I tend to be a bit envious of people such as my boyfriend, who has his signature Jack and Coke combo that has been there for him throughout the years, while I stand there and rack my brain over what I should order. While a lot of people enjoy the taste of scotch, tequila or whiskey, I tend to like alcohol…that doesn’t taste like alcohol. Sweet mixed drinks that taste like candy appeal the most to me, so I always ask the bartender to make me the “girliest drink that doesn’t taste like alcohol.” I’m always met with a strange stare, followed by a look, then he names some drink that I’ve never heard of and I nod my head, deciding to try it because I’m always game to try something new…not to mention that I don’t want to keep the other ten people that are in line behind me waiting. Then the drink is served, and half the time I’m disappointed. I decided that it was time to stop being such a “bar ditz,” so I spoke to Pete Capella – the resident bartender/cocktail expert and writer for The Savory – so that he could help set me straight.

Alcohol 101: First Pete broke down some basic cocktail terms for me so that I can at least attempt to sound like I know what I’m talking about the next time I’m at a bar. On the rocks? Okay, I know what that means (on ice), but neat? And dry? Pete explained to me that neat means “served without ice.” He said, “When ordering something  neat, it is usually just 2 oz. of spirit in a glass, i.e. a whiskey neat.” Got it.

And dry? “This is a tricky one,” Pete explained. “People toss around the words ‘dry’ and ‘extra dry’ and usually have no idea what they are talking about. A martini by definition is gin and dry vermouth. Saying you want it ‘dry’ means you would like very little vermouth. When someone says ‘extra dry,’ it should mean just a whisper of vermouth, but they usually want no vermouth.” (And if you want extra vermouth, then wet is what you want.)

Next we arrived at shaken vs. stirred. Thanks to my childhood love for all Sean Connery-based James Bond films, I recognized these terms, but I still needed elaboration.  According to Pete, a cocktail is shaken or stirred when you dilute 1 oz. of water into the drink. Shaking “bruises” the cocktail, which dilutes it more. (Note: a drink should only be shaken if a juice, egg or cream is added.) “Those drinking gin or vodka martinis shaken are drinking it improperly, though I am a strong proponent of drinking it how you like it,” Pete added. Wait, so does this mean that Bond has been doing it wrong all along?

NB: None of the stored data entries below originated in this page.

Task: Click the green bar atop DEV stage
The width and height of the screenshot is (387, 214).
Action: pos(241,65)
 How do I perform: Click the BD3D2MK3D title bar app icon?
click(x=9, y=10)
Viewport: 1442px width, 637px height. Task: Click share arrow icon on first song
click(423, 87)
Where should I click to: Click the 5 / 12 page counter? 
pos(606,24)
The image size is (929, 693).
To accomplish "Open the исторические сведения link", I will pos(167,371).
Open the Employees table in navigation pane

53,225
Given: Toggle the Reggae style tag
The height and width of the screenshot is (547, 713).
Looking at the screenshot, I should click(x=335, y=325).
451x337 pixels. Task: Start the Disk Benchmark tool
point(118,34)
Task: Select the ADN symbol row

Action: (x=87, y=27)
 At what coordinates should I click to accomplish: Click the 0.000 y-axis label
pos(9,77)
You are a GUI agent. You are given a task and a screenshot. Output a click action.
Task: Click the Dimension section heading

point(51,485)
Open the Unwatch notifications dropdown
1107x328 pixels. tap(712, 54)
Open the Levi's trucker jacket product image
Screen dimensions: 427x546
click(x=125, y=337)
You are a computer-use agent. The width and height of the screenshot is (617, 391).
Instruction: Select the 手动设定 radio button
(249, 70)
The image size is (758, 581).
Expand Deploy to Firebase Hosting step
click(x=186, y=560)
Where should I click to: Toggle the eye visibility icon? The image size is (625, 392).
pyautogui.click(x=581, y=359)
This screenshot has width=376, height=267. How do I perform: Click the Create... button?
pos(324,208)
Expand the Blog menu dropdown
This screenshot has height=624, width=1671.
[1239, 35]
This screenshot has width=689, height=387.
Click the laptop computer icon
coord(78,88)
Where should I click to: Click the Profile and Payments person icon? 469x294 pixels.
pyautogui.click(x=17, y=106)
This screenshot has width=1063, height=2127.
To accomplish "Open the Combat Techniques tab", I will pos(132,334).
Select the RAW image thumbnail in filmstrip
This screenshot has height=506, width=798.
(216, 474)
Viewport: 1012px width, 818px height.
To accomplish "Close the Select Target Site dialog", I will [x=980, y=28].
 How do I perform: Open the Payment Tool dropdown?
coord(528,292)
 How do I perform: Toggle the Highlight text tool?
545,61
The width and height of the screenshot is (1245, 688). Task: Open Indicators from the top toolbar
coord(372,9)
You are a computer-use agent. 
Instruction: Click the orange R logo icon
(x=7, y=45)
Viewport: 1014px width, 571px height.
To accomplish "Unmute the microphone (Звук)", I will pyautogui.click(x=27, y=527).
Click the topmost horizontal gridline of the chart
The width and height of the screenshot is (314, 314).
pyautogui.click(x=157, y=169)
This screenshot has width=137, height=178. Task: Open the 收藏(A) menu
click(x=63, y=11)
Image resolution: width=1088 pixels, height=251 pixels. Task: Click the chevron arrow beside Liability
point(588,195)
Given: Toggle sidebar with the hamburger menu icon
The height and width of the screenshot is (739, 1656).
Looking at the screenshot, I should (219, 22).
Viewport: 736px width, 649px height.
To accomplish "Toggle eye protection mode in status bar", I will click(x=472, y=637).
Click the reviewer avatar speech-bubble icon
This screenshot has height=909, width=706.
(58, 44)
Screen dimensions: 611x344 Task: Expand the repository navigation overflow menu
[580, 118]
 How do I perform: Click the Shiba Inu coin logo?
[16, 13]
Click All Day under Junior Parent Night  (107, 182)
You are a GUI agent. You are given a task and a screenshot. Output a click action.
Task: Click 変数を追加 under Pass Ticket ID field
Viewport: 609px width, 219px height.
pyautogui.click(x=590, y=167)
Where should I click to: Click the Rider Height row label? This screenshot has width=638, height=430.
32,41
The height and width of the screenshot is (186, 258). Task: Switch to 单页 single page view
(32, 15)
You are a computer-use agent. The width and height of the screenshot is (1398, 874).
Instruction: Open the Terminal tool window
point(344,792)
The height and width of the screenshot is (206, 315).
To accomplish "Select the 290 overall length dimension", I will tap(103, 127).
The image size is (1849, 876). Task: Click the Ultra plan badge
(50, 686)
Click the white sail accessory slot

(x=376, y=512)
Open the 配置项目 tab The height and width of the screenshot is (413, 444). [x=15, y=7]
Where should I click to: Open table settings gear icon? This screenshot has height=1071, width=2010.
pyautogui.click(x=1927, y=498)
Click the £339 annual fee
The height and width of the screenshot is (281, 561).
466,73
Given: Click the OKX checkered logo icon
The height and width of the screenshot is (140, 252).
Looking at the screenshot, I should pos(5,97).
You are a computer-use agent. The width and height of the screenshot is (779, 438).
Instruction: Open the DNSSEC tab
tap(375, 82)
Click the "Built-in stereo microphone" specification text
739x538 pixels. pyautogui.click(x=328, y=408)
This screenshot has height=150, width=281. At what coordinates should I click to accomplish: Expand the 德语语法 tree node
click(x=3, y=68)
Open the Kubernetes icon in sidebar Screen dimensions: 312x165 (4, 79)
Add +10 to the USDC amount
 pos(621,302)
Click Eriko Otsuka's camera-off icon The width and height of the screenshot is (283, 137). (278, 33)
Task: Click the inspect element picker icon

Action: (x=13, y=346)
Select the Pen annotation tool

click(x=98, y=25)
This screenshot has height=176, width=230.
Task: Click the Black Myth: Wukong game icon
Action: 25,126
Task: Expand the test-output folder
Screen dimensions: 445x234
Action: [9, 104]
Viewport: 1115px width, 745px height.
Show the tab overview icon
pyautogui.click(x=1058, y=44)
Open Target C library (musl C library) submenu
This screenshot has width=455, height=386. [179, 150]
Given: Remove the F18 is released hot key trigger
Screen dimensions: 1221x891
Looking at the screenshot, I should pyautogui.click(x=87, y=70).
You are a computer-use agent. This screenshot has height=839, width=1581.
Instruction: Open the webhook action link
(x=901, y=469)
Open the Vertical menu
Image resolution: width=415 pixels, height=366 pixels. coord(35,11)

Drink Recommendations: “If you want a sweet drink and are at a proper cocktail bar, you should first trust your bartender,” Pete told me. Then he provided me with a few standby drinks to fall back on:

Moscow Mule – vodka, lime and ginger beer

Sbagliato – prosecco, sweet vermouth and Campari

Mojito – rum, mint, sugar and lime

St. Germain (ask your bartender about this one)

“There is no reason why you should feel left out,” Pete said, referring to my fear of asking questions at the bar. “Be honest about your knowledge of cocktails and a good bartender will help lead you down the right path. And hey, you might learn a thing or two.”